Thank you in advance.
Ae


----------



## Gavtek (Aug 23, 2009)

It's a reasonable price, although Lake Point isn't in a good location. It's not near the Metro and there are no pavements to walk on to get to the Metro.

Have a look at this map. Lake Point is bottom left. The Metro stations are the yellow boxes under Sheikh Zayed Road:


----------



## this_ae (Feb 9, 2011)

Thank you Gav.. 

If have to choose btw this place and discovery garden, what your advice is. In term of location... I will work at JBFZ near GAC.. 

Now, I plan go to work by taxi till I can get driving license after that I will drive.

One more question about location, pls correct me if I misunderstand BUR DUBAI is the place in the city and to go to JBFZ from bur Dubai will take longer time than Tecom. Last time, I stayed in Tecom.

Thanks again for your kindness.
Ae


----------



## Gavtek (Aug 23, 2009)

Yeah Bur Dubai is at the wrong end of Dubai. JLT is probably the best location for your budget, your work is next to Gate 4 of Jebel Ali Free Zone which has a Metro station nearby (and should be opening soon inshallah). From the map above, you want to get a place in any of the towers in the top half, blocks B-F and blocks Q-X.

A lot of these buildings are empty (I've been viewing them this week looking for a new office) so bargains should be available.


----------



## this_ae (Feb 9, 2011)

Thanks very much for your quick revert.

Metro is the other good news for me as well.

Will search in NET and find more places in JLT. 

I am excited and count down to go there.


----------



## ashsid (Feb 27, 2011)

well I think you are getting a good deal and JLT is a nice place to live even I am also looking studio flat there let see if i will be lucky enough.


----------



## Tropicana (Apr 29, 2010)

i would research it carefully , i found many flats empty in lake point, apparently there were some maintenance issues. 
i would suggest catching hold of some building residents and asking thei ropinion of the building


----------



## R666 (Feb 23, 2011)

i can find you one bedroom in Bur Dubai for about 40k - 60k, and a 2bedroom for about 50k - 100k.
it would be better if u find a place to live next too your work place.
it would become easier too travel.
and you wouldnt be wasting a lot of time travelling.


----------



## wandabug (Apr 22, 2010)

There are some really nice buildings in JLT - Lake Terrace, Greenlakes, Indigo - all next to the Metro stations and much nicer than Lake Point.


----------



## Tropicana (Apr 29, 2010)

Green Lakes is quite costly. Lake point/Lake city are seen as 2 of the less desirable towers in jlt.
Towers that provide good value for money include Lake terrace, indigo, Arch, Goldcrest Views 1, Shera, and possibly Madina.


----------



## this_ae (Feb 9, 2011)

How about the icon?


----------



## Gavtek (Aug 23, 2009)

Indigo Icon is quite nice if I remember correctly, Ikon Tower are a bit further away but don't know too much about them.


----------



## tootall (Aug 5, 2010)

wandabug said:


> There are some really nice buildings in JLT - Lake Terrace, Greenlakes, Indigo - all next to the Metro stations and much nicer than Lake Point.

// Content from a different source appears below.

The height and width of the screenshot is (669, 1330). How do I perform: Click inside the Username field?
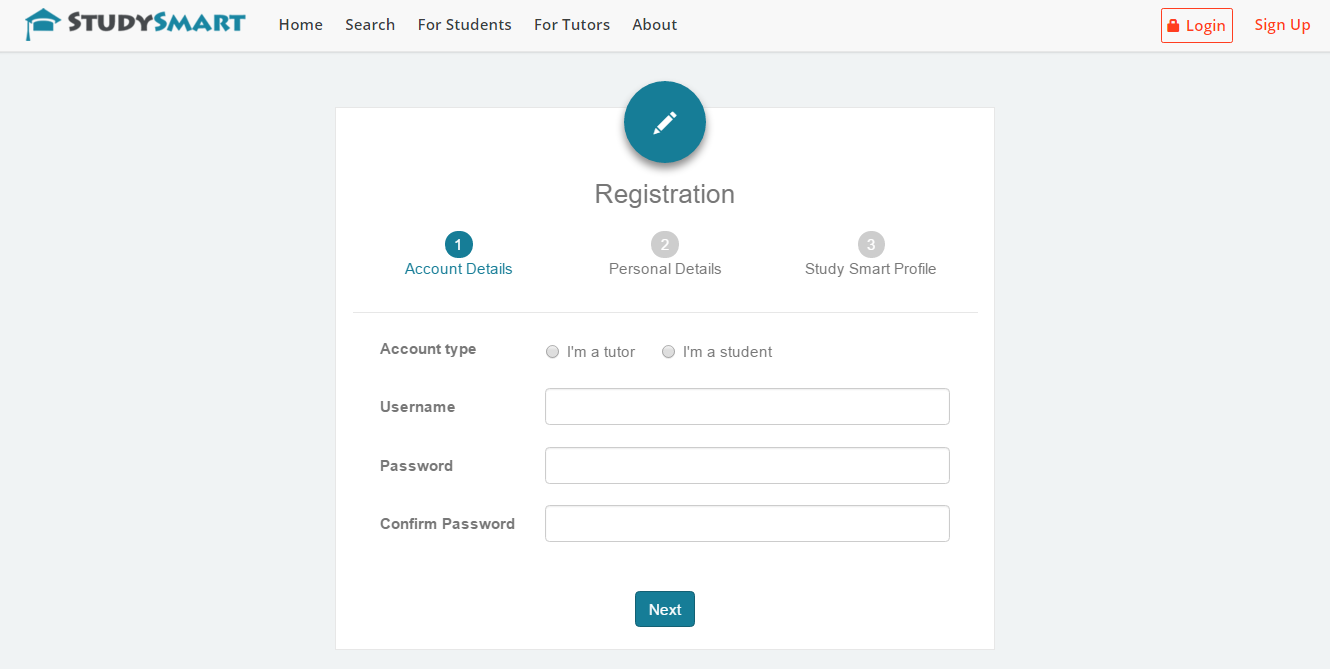747,406
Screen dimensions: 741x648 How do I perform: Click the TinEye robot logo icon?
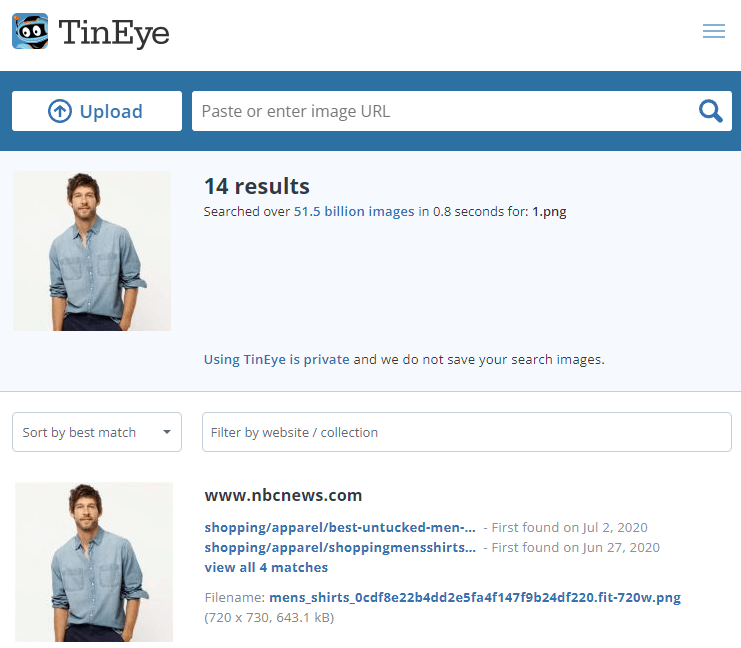pyautogui.click(x=31, y=32)
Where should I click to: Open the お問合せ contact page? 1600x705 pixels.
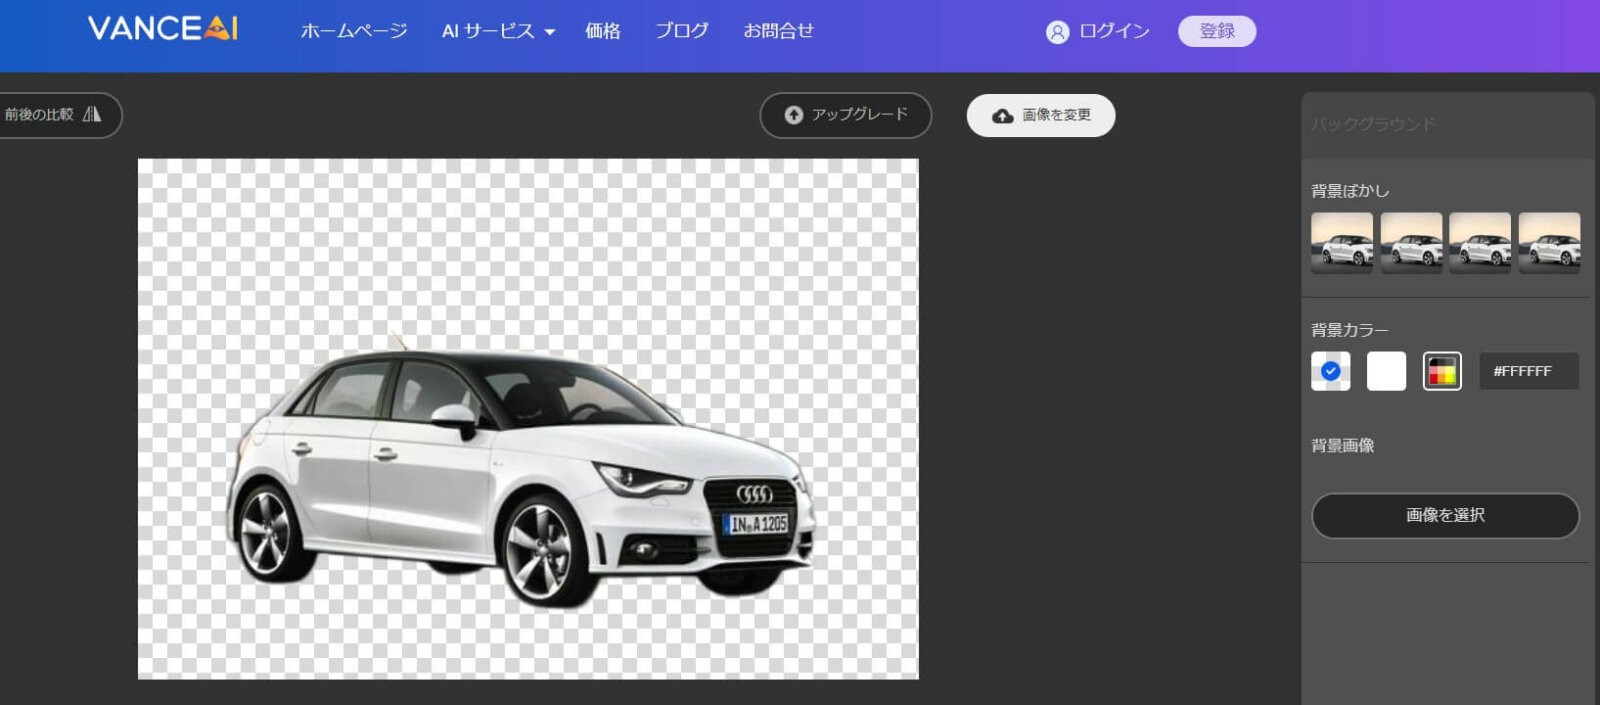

Just moved into Green Lakes S1, one of the best buildings I looked at and I went to just about all of them in JLT.


----------



## Tropicana (Apr 29, 2010)

The Green Lakes are the best cluster in JLT, and also the costliest, 1beds wont come under 70k. Madina tower comes next, and then comes a whole lot of buildings including Shera, Palladium, Indigo, Tamweel , V3 etc


----------



## this_ae (Feb 9, 2011)

Thank you very much ... I will scope down for the building in the JLT in the next visit.


Ae


----------



## tootall (Aug 5, 2010)

I got my high floor 1 bed for 65k one cheque. There are a bunch of one beds going for 65k or under right now on dubizzle


----------



## Tropicana (Apr 29, 2010)

tootall said:


> I got my high floor 1 bed for 65k *one cheque*.


That crucial 

I doubt you can get under 70 with 3-4 cheques, dont forget most newcomers to Dubai would try not to pay with 1 cheque


----------



## wandabug (Apr 22, 2010)

There are plenty of 1 beds in JLT, close to the Metro, for 50-55k.


----------



## salmamassoud (Apr 24, 2011)

*Lake Point*

I hope this reply is not too late  just saw the post.
The price in itself for a fully fuirnished 1 bedroom apartment in JLT is very good. I, however, heard a few negative stories about this building all about bad maintenance and sewage problems. Not sure how accurate this is but as I said I heard it from different people.


----------



## this_ae (Feb 9, 2011)

salmamassoud said:


> I hope this reply is not too late  just saw the post.
> The price in itself for a fully fuirnished 1 bedroom apartment in JLT is very good. I, however, heard a few negative stories about this building all about bad maintenance and sewage problems. Not sure how accurate this is but as I said I heard it from different people.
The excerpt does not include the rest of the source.